While below last year’s third quarter prices for jumbo wings improved during our third fiscal quarter. Jumbo wings averaged $1.28 per pound, down 19.3% from the average of $1.59 during last year’s third quarter. The Urner Barry quote is currently $1.43 per pound. Boneless breast prices were significantly higher during our third quarter, increasing by 32.3% when compared to the third quarter a year ago. This year’s third quarter averaged Urner Barry price of $1.94 per pound compares to an average of $1.47 during last year’s third quarter. Today the Urner Barry quoted market for boneless breast is $1.74 per pound, and is down from its peak in May, but still reflects good white meat demand.

 

The overall results of these market price changes was an increase of $12.03 pound in our average sales price per pound of poultry products sold when compared to last year’s third quarter or an increase of 15.4%. While our average sales price for poultry products increased $12.03 per pound, this was offset in part by $0.036 per pound increase in our growing costs per pound of processed poultry.

 

Our average feed cost per pound processed during the third quarter was $40.05 per pound, up from $36.9 per pound during last year’s third quarter.

 

We sold 770.8 million pounds of poultry during our third fiscal quarter, a 2.7% increase from 750.7 million pounds sold during last year’s third quarter.

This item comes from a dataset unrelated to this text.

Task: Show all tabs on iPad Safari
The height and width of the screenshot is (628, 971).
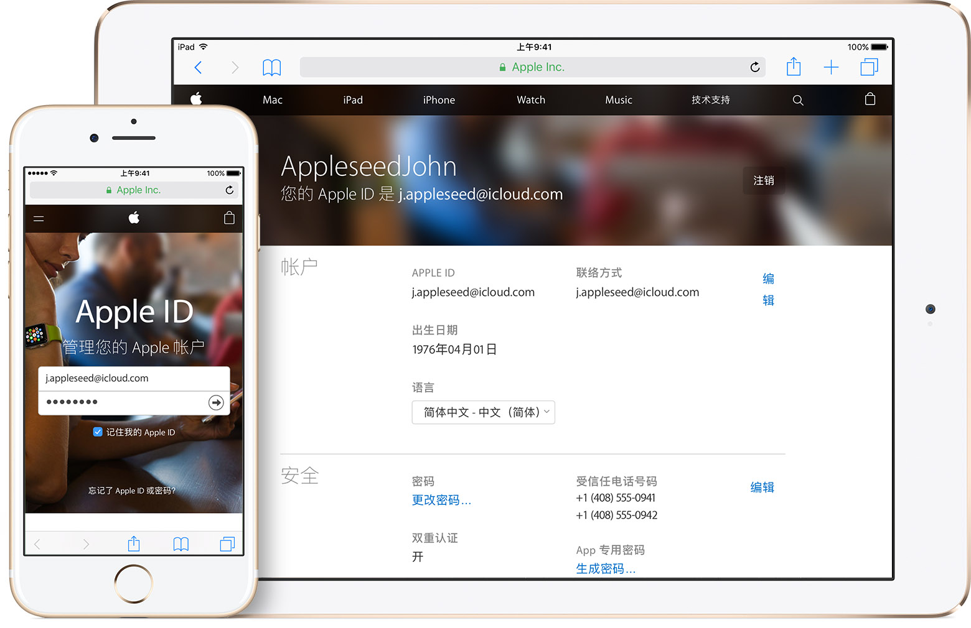Action: point(869,67)
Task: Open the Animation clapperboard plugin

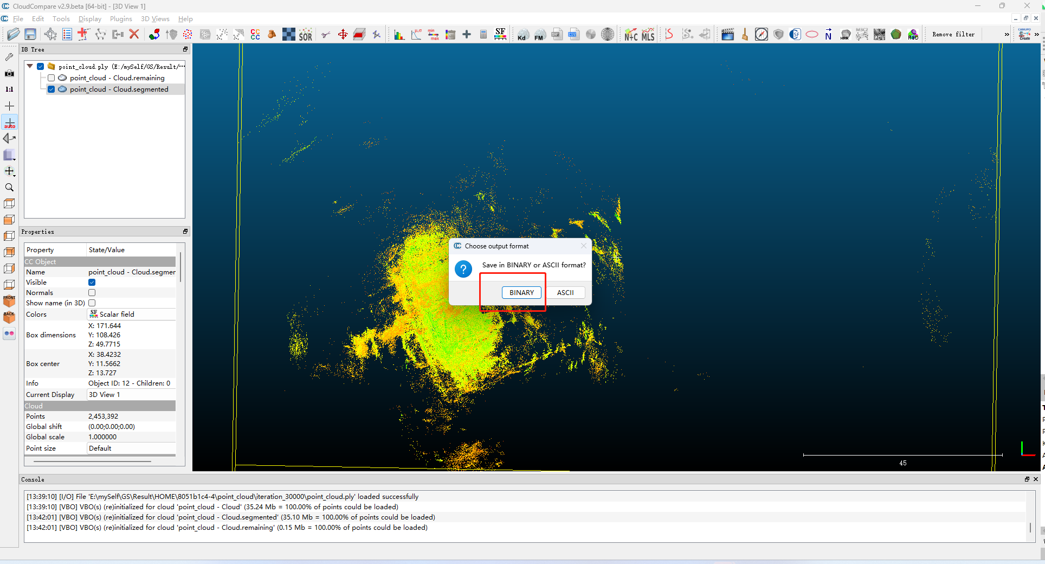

We processed 779.9 million pounds of dressed poultry during the quarter, up 2.4% from the 761.6 million pounds we processed during last year’s third quarter. Processed pounds were approximately 15 million, below our previous estimate as we processed fewer heads than expected during June, as we increased age of our flocks to maintain our target live weights.

 

For the first nine months of the year, we sold 2.21 billion pounds of poultry products, compared to 2.16 billion for the same period last year and processed 2.22 billion pounds this year compared to 2.18 billion last year. We expect pounds processed during our fourth fiscal quarter to be approximately 818.1 million pounds, up compared to the same quarter last year about 5.4%.

 

We now expect to process 3.03 billion pounds this year, an increase of approximately 2.5% compared to 2.9 billion pounds processed during fiscal 2012. We sold 13.4 million pounds of prepared chicken products at our foods division during the third quarter, up from 12.4 million pounds last year.

 

Our average sales price of foods increased 4.4%. Profitability at foods has improved but the facility remains challenged by the relatively weak foodservice market in which the plant competes.

 

At this point, I’ll turn the call over to Mike.

 

D. Michael Cockrell, CFO, Treasurer, Director & Head-Investor Relations

 

Thank you, Lampkin. Net sales for the quarter totaled $739 million and that’s up 18.3% from the $624.9 million in the same quarter last year. The increase was the result as Lampkin mentioned higher poultry volume and an increase in our average sales price for poultry products of $0.123 per pound.

 

Cost of sales of poultry products for the three months ended July 31 as compared to the same three months last year increased 8.8%. The increase is a result of the 2.7% increase in pounds of poultry products sold in the third quarter compared to last year, and higher feed cost. Feed cost and flocks processed increased $0.036 per pound compared to last year’s third quarter and feed cost accounted for 54.5% of our cost of poultry products sold. By comparison feed cost accounted for 52.8% of our cost of poultry sold in the last year’s third quarter.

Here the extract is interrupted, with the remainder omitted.